My modest bee library.

I can't say that its anything great- pretty much your standard collection, if you gather bee books. A few oddballs, and a few aren't here (my fave, Snodgrass's Anatomy of the Honey Bee for example!)- but I try to keep them all in one place.

Top shelf- the one that helped me most over the years- is Ted Hoopers Bees & Honey- very practical, very British. There are some new native pollinator books- and there's Langstroth's great book, and of course, the Art of Beekeeping and Mastering Beekeeping by the Aebis- both teachers of my teacher (and friend)- and that quirky How To Do It by Ralph Taylor- looking Amish before it was cool- and  a small stack of Bee Culture magazines (never looked at them, from a local beekeeper Larry Lyden up on Kelly Road)  And others. Compton, Maeterlich,  and that Scientific American book on bees- love it.




And the lower shelf appears to have a few copies of Archie and Mehetibal, which should be on my cockroach shelf but must have been misfiled, and a book  Wasps (they used to make such great books like this!) - and a great government study on Yellow Jackets (ditto!)- and 5 copies of Biggles Book of Beekeeping (for gifts), and the Canadian book by Vickery (very good I think)- and a copy of Huber's New Observations, which is like 40 bucks on Amazon but is THE original researcher on bees and pretty much figure out everything there was except how they communicate- and,as you know, was totally blind (how weird is that?)- and two books on Killer Bees, both called, well, Killer Bees, and a book by Fabre- my teenage hero- The Hunting Wasp which is way cool- as I found it at the Goodwill in Monroe and realize that somewhere in that basin of the Sky river there is - or likely was- somehow who thought that book was worth having (and it is!)- and there is a spanking brand new copy of the ABCs (I regret to think how many old vintage copies I passed by- it always seemed sort of boring to me)- and I LOVE the new ABCs- a great read, not fancy graphics, just an endless fount of beeformation ,  though in alphabetical order. Fortunately, I guess, Apis, and Bee, are first in line, so we get right to the facts.

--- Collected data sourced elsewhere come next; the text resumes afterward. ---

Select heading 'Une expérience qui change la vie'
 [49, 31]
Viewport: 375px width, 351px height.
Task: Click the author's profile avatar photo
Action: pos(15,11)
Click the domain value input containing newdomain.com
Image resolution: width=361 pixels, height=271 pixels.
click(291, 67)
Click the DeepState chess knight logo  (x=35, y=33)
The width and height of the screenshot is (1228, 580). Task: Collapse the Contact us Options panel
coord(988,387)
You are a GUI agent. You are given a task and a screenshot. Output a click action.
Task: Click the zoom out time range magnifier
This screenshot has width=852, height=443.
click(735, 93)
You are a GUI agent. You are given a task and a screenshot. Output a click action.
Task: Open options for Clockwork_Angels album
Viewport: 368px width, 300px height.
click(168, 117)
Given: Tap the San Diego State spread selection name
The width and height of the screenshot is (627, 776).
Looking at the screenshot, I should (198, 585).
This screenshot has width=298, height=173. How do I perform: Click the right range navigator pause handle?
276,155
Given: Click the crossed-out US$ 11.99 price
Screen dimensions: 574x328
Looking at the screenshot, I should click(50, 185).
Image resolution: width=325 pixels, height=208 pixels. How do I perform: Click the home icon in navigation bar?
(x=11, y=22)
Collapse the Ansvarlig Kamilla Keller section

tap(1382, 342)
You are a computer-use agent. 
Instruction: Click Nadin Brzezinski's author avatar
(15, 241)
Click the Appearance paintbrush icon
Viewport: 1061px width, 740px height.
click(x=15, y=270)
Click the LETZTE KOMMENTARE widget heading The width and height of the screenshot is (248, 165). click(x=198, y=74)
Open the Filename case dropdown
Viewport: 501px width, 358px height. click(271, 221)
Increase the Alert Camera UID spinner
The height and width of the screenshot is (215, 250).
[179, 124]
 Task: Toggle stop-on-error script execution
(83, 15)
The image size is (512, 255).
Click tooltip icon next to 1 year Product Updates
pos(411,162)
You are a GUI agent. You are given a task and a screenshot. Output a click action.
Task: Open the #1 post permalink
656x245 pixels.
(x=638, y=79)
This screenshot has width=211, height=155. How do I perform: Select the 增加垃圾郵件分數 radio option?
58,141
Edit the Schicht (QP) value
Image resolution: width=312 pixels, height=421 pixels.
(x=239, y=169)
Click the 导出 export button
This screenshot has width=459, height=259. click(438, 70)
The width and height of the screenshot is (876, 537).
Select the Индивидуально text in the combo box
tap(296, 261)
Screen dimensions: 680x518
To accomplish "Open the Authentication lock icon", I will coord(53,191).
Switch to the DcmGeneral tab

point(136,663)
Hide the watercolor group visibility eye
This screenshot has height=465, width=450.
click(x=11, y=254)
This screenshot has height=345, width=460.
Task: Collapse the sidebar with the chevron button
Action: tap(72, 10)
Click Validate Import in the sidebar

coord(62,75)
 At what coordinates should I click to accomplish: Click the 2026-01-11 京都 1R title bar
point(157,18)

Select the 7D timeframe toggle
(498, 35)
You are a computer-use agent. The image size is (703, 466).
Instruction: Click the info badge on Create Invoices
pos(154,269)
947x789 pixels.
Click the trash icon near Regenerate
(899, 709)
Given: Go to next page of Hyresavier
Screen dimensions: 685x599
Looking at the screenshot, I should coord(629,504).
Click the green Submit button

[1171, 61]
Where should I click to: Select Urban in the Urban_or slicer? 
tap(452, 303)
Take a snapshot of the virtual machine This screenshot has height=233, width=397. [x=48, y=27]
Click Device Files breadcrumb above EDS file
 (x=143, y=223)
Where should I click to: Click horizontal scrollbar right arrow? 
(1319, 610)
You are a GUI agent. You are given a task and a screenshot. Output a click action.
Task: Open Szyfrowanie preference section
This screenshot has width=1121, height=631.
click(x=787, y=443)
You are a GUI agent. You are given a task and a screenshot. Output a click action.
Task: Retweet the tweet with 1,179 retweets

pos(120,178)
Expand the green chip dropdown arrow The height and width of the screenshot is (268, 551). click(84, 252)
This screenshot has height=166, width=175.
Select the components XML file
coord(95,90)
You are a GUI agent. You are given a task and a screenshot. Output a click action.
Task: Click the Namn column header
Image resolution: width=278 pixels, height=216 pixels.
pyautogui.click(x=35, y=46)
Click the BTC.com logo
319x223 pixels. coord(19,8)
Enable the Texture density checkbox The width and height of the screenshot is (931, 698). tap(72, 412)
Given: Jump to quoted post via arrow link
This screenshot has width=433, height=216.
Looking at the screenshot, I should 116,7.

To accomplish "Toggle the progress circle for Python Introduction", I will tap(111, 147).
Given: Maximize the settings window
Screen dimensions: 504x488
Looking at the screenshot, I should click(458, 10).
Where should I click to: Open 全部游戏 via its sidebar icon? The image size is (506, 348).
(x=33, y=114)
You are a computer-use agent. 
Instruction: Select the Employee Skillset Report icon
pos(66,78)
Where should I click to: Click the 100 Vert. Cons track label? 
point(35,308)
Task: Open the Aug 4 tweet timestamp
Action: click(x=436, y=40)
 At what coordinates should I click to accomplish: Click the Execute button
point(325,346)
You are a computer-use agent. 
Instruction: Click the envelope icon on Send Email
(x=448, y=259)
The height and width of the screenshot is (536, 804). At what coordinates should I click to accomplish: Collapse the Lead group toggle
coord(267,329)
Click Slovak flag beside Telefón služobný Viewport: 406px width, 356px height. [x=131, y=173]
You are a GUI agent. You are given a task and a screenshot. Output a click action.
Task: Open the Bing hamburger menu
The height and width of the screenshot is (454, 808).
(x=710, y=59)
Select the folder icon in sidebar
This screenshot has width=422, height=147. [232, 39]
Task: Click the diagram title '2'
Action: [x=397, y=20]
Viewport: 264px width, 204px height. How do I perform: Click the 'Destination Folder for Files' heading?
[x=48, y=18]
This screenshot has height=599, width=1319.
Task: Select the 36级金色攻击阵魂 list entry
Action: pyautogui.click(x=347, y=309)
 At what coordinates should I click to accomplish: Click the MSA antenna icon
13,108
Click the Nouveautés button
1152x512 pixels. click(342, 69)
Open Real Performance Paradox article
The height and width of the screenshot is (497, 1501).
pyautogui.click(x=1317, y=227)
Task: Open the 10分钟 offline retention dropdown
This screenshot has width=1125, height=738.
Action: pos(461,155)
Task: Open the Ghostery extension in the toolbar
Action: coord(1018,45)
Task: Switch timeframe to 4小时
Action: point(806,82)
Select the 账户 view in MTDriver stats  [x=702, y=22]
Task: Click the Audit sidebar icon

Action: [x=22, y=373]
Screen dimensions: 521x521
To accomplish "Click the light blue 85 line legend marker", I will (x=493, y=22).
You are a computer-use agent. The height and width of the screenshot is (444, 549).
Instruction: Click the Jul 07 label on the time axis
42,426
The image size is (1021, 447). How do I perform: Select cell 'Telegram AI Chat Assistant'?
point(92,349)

There are a bunch of the new how-to books on the shelves- and a few really are super- very helpful. But I avoid the flood of new beekeeper books from the last few years- the ones with super pretty pictures that have blurry backgrounds and usually a lavender field somewhere in it- and some lame chapter on CCD in it and how to save-the-world by planting flowers (sorry_- and always, "when I checked in on my girls" in it- I sort of avoid those now, though who can blame a beekeeper of almost two years trying to write a book about their experiences? Apparently, we depend on bees. Though I know, for a fact, that the hives I have, depend on me. Is that symbiosis?


Somewhere on these shelves is Bee - the one with the electron microscope photos in it - I don't see it now- and that's such a great book- if you want to go on a Fantastic Voyage on a bee and see all those amazing parts and pieces like you were an angstrom tall (are you?) well- its great- the bee, the most studied animal OF ALL TIME, and of course,  there are other books that I should be mentioning on these shelves. And sure- there are hundreds and hundreds more that I don't even know about- but wish I did. If you knew me- you'd know that books are a problem- and if you really knew me- you'd know that I own a lot more than I will ever read, and that I tend to read paragraphs only- and not one after the other, just here and there- plus, have a fairly poor memory for facts- but still. I love bees, and books.